Cela s’est d’abord produit lors de l’épidémie d’Ebola de 2013-2016, puis lors de l’épidémie de Zika de 2015-2016. Des laboratoires éphémères ont été installés dans des zones dépourvues d’infrastructure scientifique, permettant aux scientifiques d’identifier l’origine de chaque épidémie.
Cette expérience a jeté les bases du séquençage du coronavirus aujourd’hui. Les méthodes perfectionnées pendant cette période, notamment par un groupe de recherche en génomique appelé Artic Network, se sont révélées inestimables. Ils ont été rapidement adaptés pour que COVID-19 devienne la base sur laquelle des millions de génomes de coronavirus ont été séquencés à travers le monde depuis 2020. Le séquençage nanopore de Zika et d’Ebola nous a donné les méthodes pour effectuer le séquençage à une échelle encore jamais vue aujourd’hui.

Cela dit, sans la capacité beaucoup plus grande des machines de paillasse d’Illumina, de Pacific Biosciences et de l’ONT, nous ne serions pas en mesure de capitaliser sur les connaissances acquises grâce au séquençage des nanopores.
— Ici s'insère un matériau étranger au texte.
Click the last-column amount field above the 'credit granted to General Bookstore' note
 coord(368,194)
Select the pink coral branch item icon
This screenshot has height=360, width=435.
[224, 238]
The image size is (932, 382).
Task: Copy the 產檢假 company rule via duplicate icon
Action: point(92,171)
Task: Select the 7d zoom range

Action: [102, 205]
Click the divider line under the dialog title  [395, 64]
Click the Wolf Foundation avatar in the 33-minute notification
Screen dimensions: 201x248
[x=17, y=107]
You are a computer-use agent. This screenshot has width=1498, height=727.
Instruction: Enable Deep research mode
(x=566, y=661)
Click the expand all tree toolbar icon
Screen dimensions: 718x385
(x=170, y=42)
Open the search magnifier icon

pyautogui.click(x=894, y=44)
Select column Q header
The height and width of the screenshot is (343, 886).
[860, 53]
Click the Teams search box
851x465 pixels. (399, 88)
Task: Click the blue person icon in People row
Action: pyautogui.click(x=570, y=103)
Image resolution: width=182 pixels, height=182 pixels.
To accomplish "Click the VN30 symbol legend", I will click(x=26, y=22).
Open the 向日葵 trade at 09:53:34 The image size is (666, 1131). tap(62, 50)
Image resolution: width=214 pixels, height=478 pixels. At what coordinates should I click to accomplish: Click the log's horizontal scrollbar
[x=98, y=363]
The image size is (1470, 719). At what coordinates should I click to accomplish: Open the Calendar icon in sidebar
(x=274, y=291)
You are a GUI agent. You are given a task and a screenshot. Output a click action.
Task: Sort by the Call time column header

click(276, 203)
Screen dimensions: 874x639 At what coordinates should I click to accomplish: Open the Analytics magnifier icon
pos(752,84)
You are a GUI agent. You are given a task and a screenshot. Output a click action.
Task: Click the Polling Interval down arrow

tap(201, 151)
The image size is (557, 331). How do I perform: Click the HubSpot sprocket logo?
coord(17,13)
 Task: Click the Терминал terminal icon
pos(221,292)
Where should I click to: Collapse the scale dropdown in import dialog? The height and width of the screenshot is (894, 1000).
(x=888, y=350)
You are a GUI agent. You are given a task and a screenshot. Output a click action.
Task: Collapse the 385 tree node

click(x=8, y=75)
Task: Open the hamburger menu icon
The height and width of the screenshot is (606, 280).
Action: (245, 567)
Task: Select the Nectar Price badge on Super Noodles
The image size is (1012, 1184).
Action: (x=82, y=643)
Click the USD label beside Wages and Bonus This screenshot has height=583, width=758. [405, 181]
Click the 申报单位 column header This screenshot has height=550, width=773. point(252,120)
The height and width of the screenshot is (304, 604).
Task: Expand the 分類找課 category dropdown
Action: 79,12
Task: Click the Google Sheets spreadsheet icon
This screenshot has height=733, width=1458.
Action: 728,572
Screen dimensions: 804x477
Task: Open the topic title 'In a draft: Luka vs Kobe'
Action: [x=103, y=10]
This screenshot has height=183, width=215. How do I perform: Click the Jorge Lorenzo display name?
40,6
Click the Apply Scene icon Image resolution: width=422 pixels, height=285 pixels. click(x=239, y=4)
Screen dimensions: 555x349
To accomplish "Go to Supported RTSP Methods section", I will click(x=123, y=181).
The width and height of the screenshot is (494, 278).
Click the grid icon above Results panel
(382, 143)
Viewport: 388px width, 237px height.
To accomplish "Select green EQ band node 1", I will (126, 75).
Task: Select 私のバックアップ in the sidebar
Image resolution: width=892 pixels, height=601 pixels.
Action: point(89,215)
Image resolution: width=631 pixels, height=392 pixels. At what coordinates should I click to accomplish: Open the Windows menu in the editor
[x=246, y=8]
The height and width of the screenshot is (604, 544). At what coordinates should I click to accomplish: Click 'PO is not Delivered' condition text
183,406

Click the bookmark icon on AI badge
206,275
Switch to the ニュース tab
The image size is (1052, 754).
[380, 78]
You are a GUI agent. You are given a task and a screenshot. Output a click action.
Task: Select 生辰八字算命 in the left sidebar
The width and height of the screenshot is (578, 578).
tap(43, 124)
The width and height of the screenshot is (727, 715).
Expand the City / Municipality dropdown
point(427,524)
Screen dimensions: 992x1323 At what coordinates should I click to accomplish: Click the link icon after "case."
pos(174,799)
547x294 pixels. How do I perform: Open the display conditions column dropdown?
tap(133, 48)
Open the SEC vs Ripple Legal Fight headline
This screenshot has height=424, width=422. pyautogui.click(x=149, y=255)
Ce n’est qu’avec ces autres technologies qu’il est possible de faire du séquençage au volume actuel.
Quel avenir pour le séquençage ?
Avec COVID-19, les chercheurs n’ont pu surveiller l’épidémie qu’une fois qu’elle avait commencé. Mais la création de programmes de test et de dépistage rapides pour d’autres nouvelles maladies, ainsi que l’infrastructure pour effectuer un séquençage à grande échelle, a maintenant commencé. Ceux-ci fourniront un système d’alerte précoce pour éviter que la prochaine pandémie ne nous prenne par surprise.
Par exemple, à l’avenir, des programmes de surveillance pourraient être mis en place pour surveiller les eaux usées afin d’identifier les microbes pathogènes (appelés agents pathogènes) présents dans la population. Le séquençage permettra aux chercheurs d’identifier de nouveaux agents pathogènes, permettant de commencer tôt à comprendre et à suivre la prochaine épidémie avant qu’elle ne devienne incontrôlable.
Le séquençage du génome a également un rôle à jouer dans l’avenir des soins de santé et de la médecine. Il a le potentiel de diagnostiquer des maladies génétiques rares, d’informer la médecine personnalisée et de surveiller la menace toujours croissante de la résistance aux médicaments.
Il y a cinq à dix ans, les scientifiques commençaient tout juste à tester la technologie de séquençage sur des épidémies virales plus petites. Les effets des deux dernières années ont entraîné une augmentation considérable de l’utilisation du séquençage pour suivre la propagation de la maladie. Cela a été rendu possible par la technologie, les compétences et l’infrastructure qui se sont développées au fil du temps.
COVID-19 a causé des dommages incalculables dans le monde entier et affecté la vie de millions de personnes, et nous n’avons pas encore vu son plein impact. Mais les progrès récents – en particulier dans le domaine du séquençage – ont sans aucun doute amélioré la situation au-delà de ce que nous serions autrement.